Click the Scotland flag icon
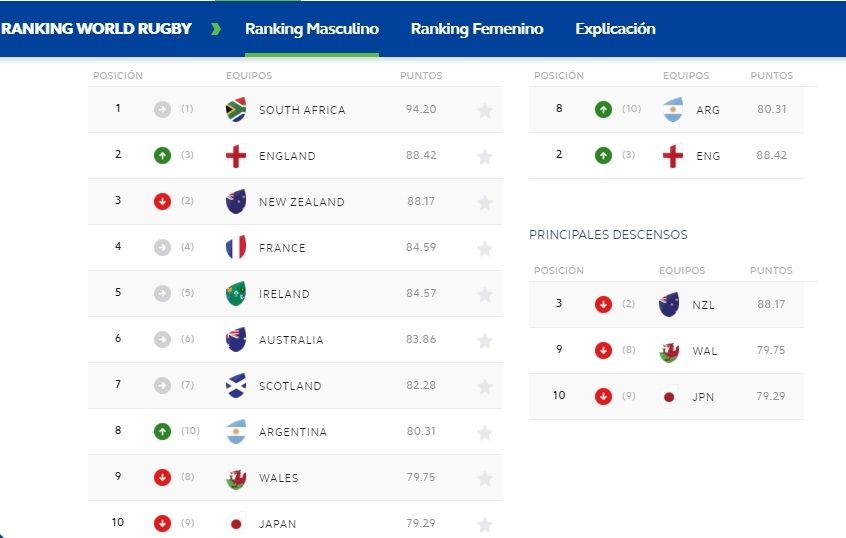click(x=236, y=386)
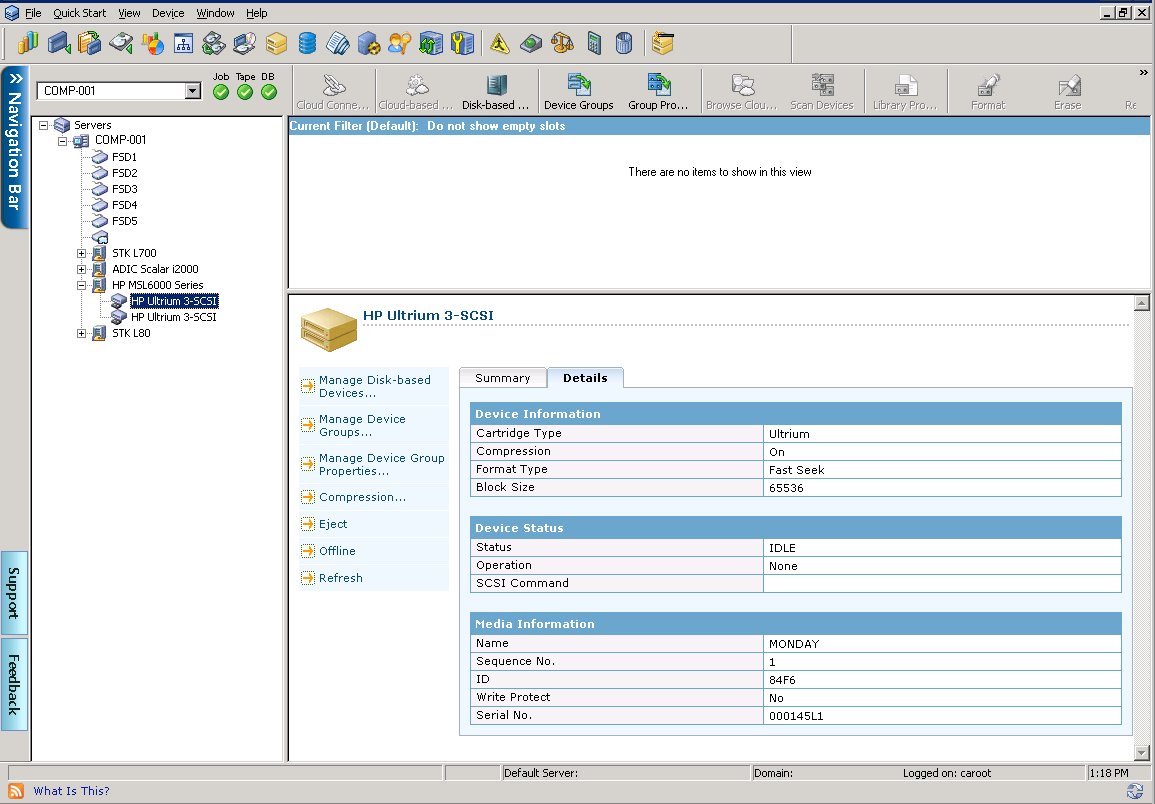Click the Tape status green check indicator

(245, 92)
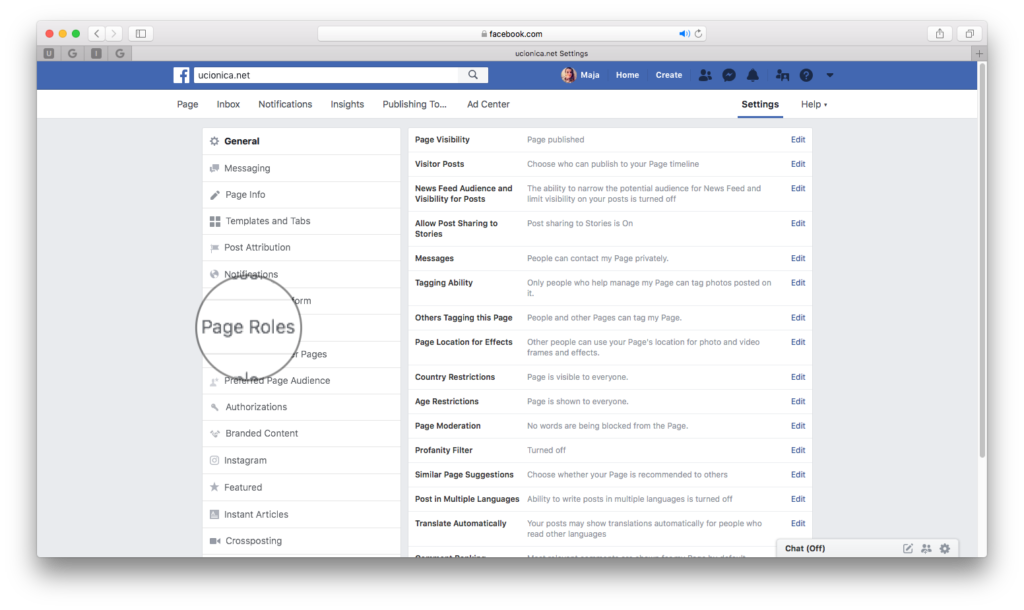This screenshot has width=1024, height=610.
Task: Expand the account dropdown arrow
Action: (830, 75)
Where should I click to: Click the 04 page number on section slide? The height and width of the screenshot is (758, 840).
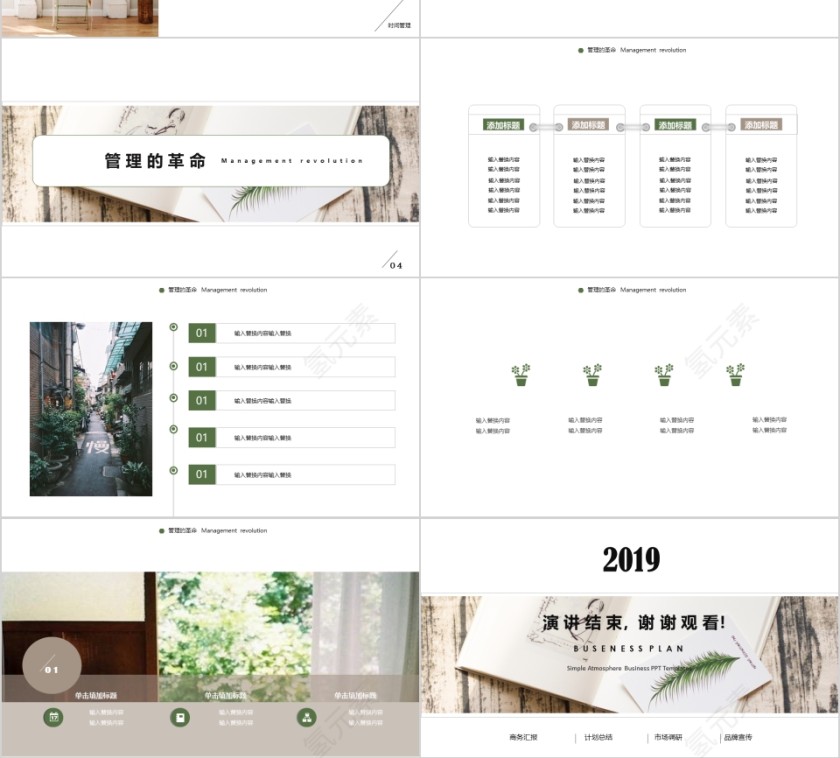pos(396,265)
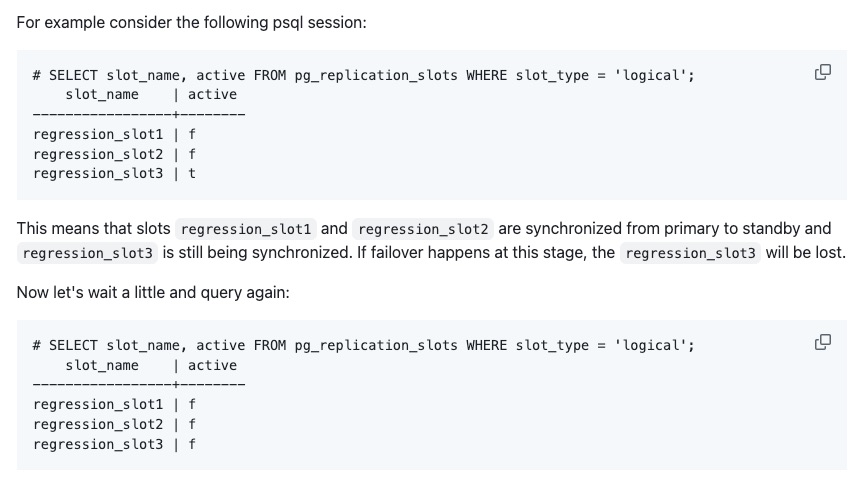Click slot_name column header in first output
This screenshot has height=488, width=864.
(102, 95)
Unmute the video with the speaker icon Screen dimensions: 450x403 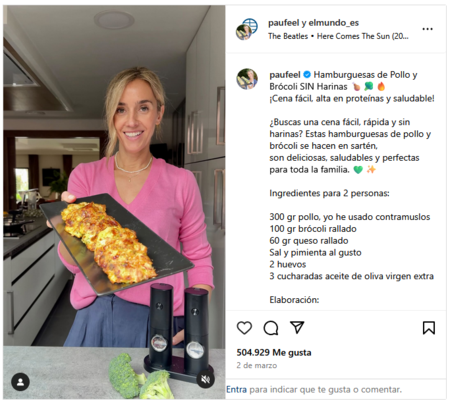point(205,379)
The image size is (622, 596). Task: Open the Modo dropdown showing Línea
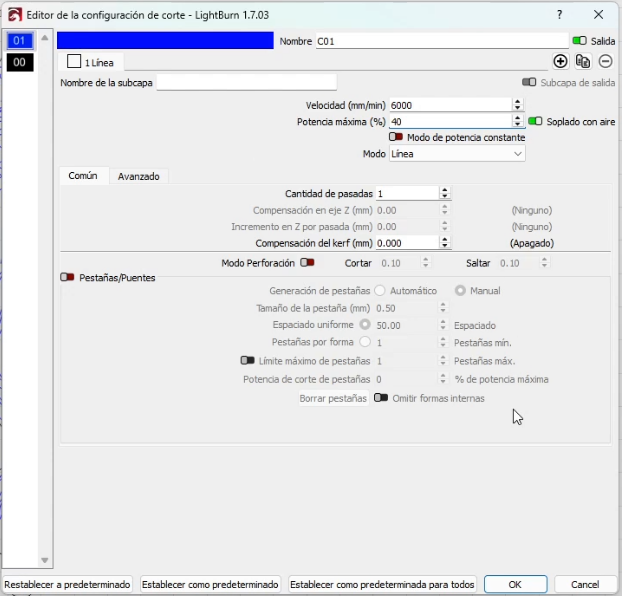pos(456,154)
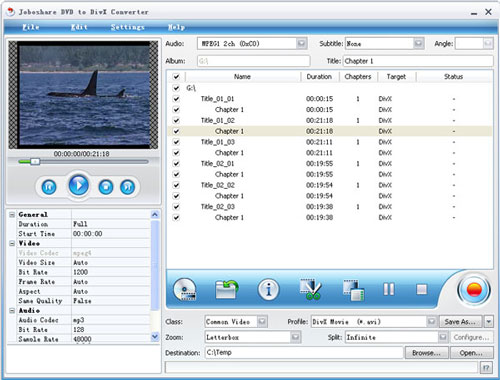This screenshot has height=380, width=500.
Task: Play the preview video
Action: point(78,185)
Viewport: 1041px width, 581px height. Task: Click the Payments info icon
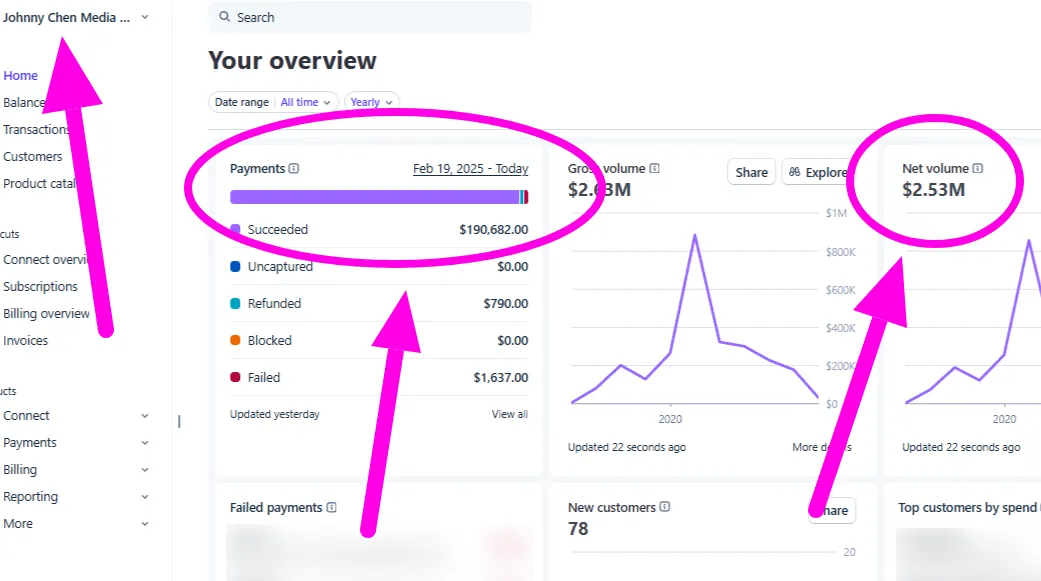[x=293, y=169]
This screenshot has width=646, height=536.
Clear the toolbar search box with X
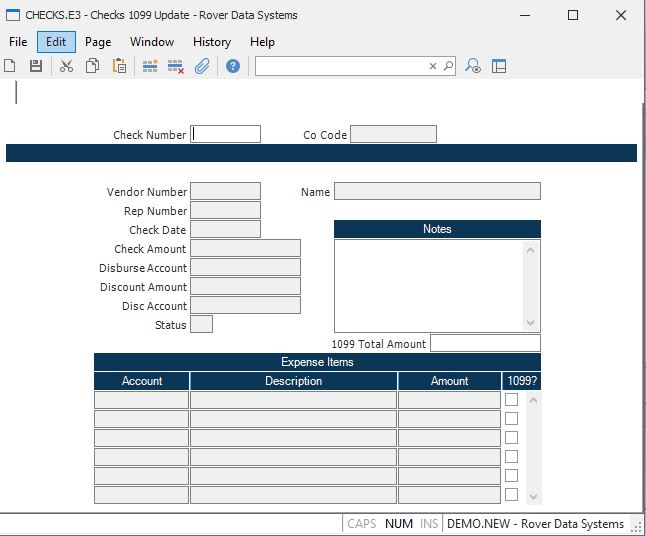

##############################

Using the listing above, write out exactly the lines from the one that holds "The image size" through the last line, both included, and omit pictures.

Response to this exercise:
The image size is (622, 596). Task: Open the Modo dropdown showing Línea
pos(456,154)
This screenshot has height=380, width=500.
Task: Play the preview video
Action: point(78,185)
Viewport: 1041px width, 581px height. Task: Click the Payments info icon
[x=293, y=169]
This screenshot has width=646, height=536.
Clear the toolbar search box with X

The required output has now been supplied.